World Bulletin / News Desk
The trial of two journalists accused of defaming the Thai navy in a 2013 report on the smuggling of Rohingya through southern Thailand began Tuesday at Phuket criminal court with defense lawyers questioning prosecution arguments.
Benjamin Ismail, the head of the Asia-Pacific desk for Reporters Without Borders told Anadolu Agency that the defence's cross-examination of prosecution witnesses showed that there are "many holes in the plaintiffs’ argumentation.”
“On a technical point, Thailand's Computer Crime Act requires that the person who has personally inserted the incriminated article online be identified, and the prosecution was unable to do it,” he added, after attending Tuesday’s hearing.

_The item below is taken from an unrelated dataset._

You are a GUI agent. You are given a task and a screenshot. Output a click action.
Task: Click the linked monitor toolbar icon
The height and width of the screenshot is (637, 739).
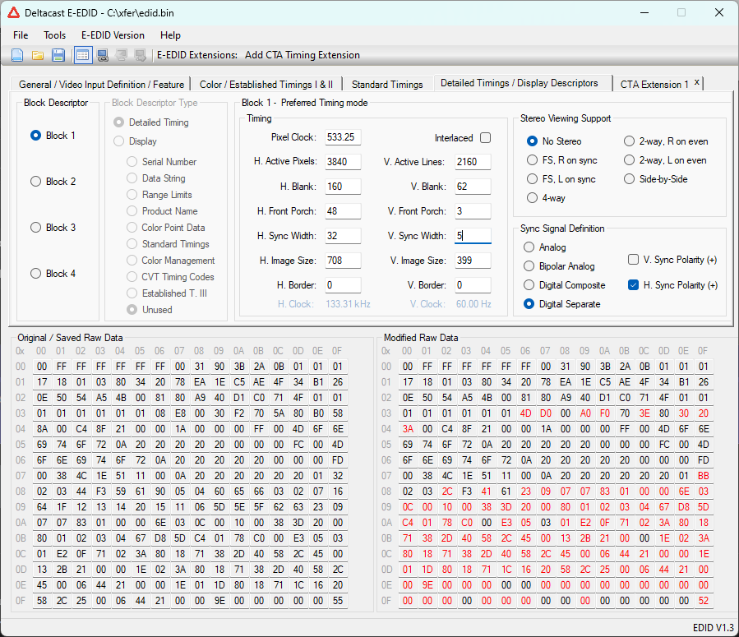tap(103, 55)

The defense also underlined Tuesday that Reuters news agency was not charged – although a complaint has been filed against it and an investigation is ongoing – despite it being the source of the controversial paragraph at the heart of the case.
“Overall, the prosecution testimonies have been strongly eroded by the defense,” said Ismail.

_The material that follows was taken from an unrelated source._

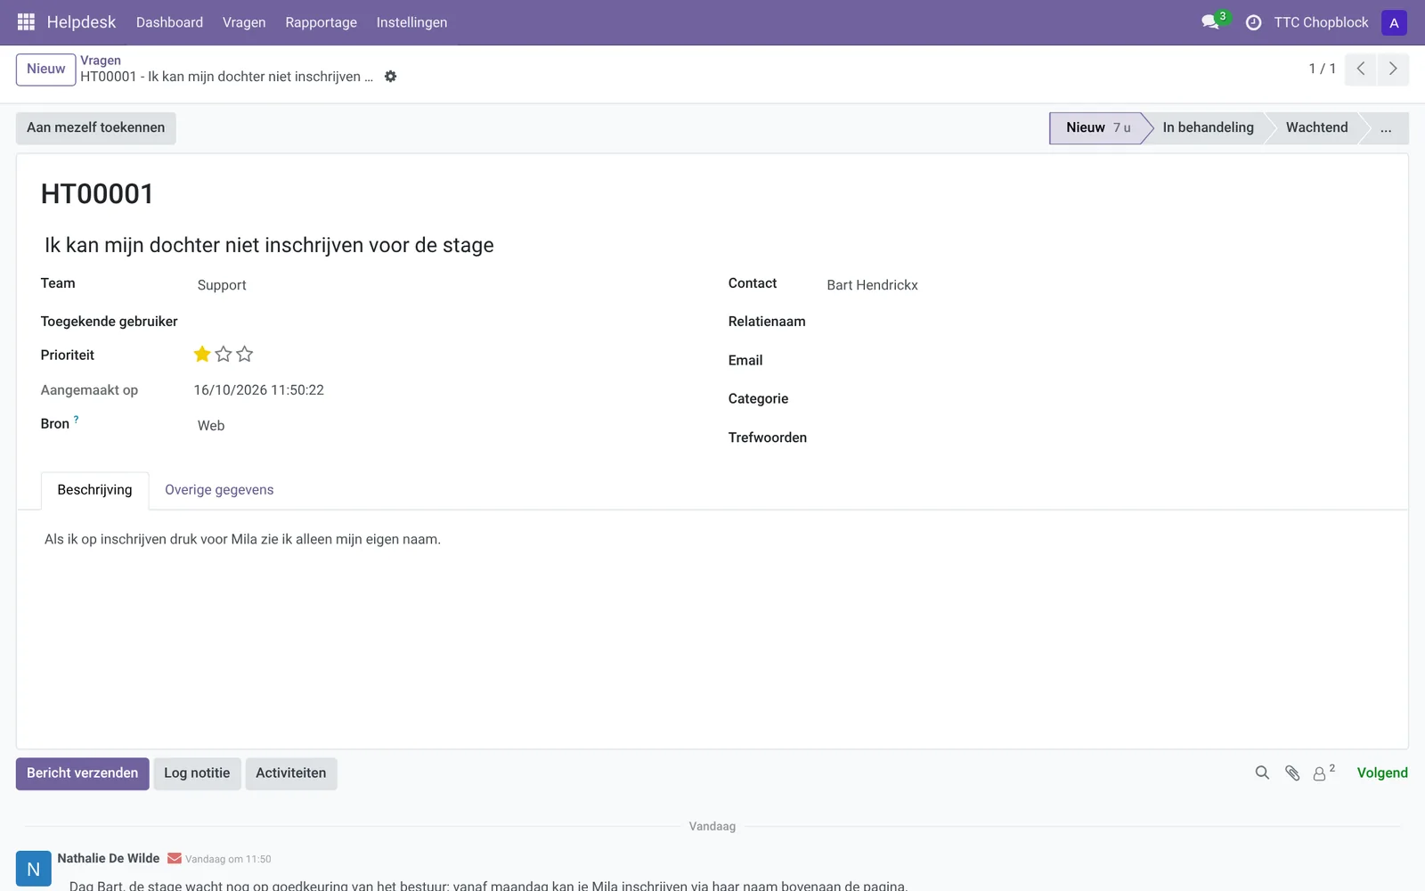Expand more stages with the ellipsis button
The width and height of the screenshot is (1425, 891).
coord(1386,127)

On trial are Alan Morison, a 67 year-old veteran Australian journalist and editor of news website Phuketwan, and Chutima Sidasathian, a 34-year-old Thai journalist working for the website.
Both are accused of breaching the Computer Crimes Act and libelling the Thai navy for reproducing a paragraph from a Reuters report in an article published July 2013 on the website.
The excerpt quoted a human smuggler saying how some Navy officers benefitted from the smuggling of Rohingya through Thailand.
They are liable to a cumulated maximum jail-sentence of seven years.
On the eve of the trial, Morison and Sidasathian told the Bangkok Post that they won’t apologize for the article, because “they had done nothing wrong”.
Human Rights Watch said in a statement Tuesday that “the real message of this trial to Thailand’s journalists is report at your own risk because big brother in Bangkok is watching.”
The NGO is one of a number of rights groups who have asked Thai authorities to drop charges against the two journalists.
The United Nations Human Rights Office for Southeast Asia also voiced its concerns Tuesday.
“As a state party to the International Covenant on Civil and Political Rights, Thailand has the obligation to uphold the right to freedom of expression,” it said in a statement.
“We urge Thai authorities to drop the charges,” it added.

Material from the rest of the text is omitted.